You won’t find a statue of Benedict Arnold in the United States. Why? Because he was a traitor to his country. So were Robert E. Lee, Stonewall Jackson, Jefferson Davis and Nathan Bedford Forrest. These men were not only traitors to their country, but to human decency — as was Germany’s Adolf Hitler … and there aren’t any statues to him in that country, either.

Yet there are 10 monuments to Davis, nine to Lee and six to Jackson on public land in this country. Three more pay tribute to Forrest, who not only served as a general for the Confederacy but also helped found the KKK after the war was over.

Why? Because for some reason, too many of us have allowed ourselves to equate their deeds with “Southern pride.”

In seven decades, Germany and Japan have remade themselves as vital economic and cultural centers, yet you don’t see the Japanese paying tribute to Tojo or Hirohito, while the Germans made it illegal to display the swastika, make a straight-armed salute or deny the Holocaust. Neither country basks in the symbols of failed despotism; on the contrary, each takes pride in modern accomplishments that have nothing to do with their former shame.

The South, too, has plenty to be proud of that has nothing to do with losing a shameless, bloody war 150 years ago. Vibrant urban centers such as Atlanta and Charlotte, a series of college football national champions, Disney World, great food, “Southern hospitality,” the Blue Ridge Mountains, the Everglades. … The South doesn’t need the symbols of the Confederacy to be impressive, so why do some who live there still cling to them?

In doing so, they mistake shame for pride and taint their achievements with a cesspool of archaic bigotry.

So, what do we do about it?

I don’t believe in private citizens forcibly tearing down monuments, no matter how odious they may be — not because history is somehow being “ripped apart” (to use the president’s phrase), but because I don’t believe people should take the law into their own hands.

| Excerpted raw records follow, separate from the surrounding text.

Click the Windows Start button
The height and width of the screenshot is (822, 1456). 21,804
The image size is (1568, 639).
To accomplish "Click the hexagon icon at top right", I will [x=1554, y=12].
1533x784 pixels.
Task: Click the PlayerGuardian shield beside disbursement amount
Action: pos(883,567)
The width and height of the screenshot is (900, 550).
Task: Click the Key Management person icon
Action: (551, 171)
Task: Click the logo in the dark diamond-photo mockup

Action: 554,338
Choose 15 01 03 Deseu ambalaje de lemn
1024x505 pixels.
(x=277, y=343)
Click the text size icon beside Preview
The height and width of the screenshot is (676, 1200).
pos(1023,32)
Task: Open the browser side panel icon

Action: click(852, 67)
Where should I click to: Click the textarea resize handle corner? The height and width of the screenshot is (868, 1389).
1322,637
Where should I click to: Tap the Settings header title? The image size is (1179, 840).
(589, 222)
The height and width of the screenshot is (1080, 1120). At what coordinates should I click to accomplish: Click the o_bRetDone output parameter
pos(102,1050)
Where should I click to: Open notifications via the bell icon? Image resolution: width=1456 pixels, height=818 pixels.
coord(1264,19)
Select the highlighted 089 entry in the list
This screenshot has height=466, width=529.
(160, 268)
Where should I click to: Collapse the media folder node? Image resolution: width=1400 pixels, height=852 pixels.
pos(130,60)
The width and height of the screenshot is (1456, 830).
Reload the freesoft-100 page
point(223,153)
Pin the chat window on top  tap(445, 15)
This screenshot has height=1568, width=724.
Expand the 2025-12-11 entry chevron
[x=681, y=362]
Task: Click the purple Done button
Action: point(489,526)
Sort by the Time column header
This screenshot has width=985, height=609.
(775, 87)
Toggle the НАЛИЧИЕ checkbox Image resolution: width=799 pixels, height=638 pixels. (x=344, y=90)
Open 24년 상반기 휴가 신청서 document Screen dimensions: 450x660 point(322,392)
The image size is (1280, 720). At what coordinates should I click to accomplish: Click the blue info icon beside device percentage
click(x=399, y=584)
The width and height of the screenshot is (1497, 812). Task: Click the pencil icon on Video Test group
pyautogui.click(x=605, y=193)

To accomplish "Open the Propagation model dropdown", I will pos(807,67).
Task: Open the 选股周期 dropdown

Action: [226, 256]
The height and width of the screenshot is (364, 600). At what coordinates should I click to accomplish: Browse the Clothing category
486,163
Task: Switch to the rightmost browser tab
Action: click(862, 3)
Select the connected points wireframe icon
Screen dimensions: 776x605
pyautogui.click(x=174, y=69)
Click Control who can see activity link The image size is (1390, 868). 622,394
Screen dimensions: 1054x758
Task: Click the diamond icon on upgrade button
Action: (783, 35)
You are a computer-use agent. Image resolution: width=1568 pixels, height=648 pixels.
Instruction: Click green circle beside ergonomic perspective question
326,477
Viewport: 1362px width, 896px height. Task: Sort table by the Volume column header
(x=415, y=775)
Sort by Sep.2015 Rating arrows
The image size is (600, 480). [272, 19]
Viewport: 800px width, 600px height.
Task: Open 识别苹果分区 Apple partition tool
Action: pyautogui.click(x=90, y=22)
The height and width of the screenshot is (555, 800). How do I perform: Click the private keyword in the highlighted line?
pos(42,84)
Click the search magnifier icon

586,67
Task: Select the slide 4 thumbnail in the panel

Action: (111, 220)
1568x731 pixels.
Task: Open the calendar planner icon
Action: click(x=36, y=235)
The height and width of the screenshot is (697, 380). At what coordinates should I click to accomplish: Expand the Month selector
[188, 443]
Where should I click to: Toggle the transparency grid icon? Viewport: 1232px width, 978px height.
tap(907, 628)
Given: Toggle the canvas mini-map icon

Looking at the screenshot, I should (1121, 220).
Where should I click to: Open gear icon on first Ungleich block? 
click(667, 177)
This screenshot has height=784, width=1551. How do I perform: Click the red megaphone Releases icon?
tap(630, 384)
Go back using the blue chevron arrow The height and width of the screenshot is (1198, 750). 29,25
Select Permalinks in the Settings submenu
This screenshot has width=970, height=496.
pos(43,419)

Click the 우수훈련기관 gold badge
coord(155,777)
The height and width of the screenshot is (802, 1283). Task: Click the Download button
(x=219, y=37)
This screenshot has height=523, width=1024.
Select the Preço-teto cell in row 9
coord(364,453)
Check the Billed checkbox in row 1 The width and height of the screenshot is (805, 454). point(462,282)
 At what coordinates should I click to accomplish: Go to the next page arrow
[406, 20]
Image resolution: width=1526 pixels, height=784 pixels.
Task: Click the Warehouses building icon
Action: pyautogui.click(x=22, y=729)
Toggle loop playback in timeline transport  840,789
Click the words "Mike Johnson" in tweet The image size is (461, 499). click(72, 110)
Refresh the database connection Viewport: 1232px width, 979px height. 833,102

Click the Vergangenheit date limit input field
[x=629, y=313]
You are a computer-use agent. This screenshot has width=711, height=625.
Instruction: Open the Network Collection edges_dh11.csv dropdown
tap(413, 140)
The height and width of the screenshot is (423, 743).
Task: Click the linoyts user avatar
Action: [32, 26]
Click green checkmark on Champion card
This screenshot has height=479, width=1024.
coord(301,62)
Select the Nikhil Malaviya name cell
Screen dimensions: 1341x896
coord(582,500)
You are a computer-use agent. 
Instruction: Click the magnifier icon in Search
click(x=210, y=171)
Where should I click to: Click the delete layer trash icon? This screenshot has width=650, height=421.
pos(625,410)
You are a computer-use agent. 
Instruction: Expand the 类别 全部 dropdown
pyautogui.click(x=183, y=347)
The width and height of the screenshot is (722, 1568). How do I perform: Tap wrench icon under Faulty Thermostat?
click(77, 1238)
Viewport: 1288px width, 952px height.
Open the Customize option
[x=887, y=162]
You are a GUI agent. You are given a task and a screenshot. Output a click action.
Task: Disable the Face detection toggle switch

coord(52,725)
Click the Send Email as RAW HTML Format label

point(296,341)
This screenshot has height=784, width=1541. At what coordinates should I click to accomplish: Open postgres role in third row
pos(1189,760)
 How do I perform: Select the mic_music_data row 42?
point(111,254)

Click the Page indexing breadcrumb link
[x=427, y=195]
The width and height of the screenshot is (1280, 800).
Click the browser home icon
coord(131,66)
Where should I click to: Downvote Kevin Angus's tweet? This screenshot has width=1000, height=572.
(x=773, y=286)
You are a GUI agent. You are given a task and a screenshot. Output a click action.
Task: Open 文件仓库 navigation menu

Besides, do we really want to make a bunch of statues into martyrs?

Should we instead try to recognize that this ugly side of our nation’s history should never have been put up on a pedastal in the first place — figuratively or literally? That we should bring the force of conscience to bear in speaking out for their lawful removal?

Shouldn’t we divorce Southern pride from the shame of betrayal and slavery? Wouldn’t that, indeed, be true freedom?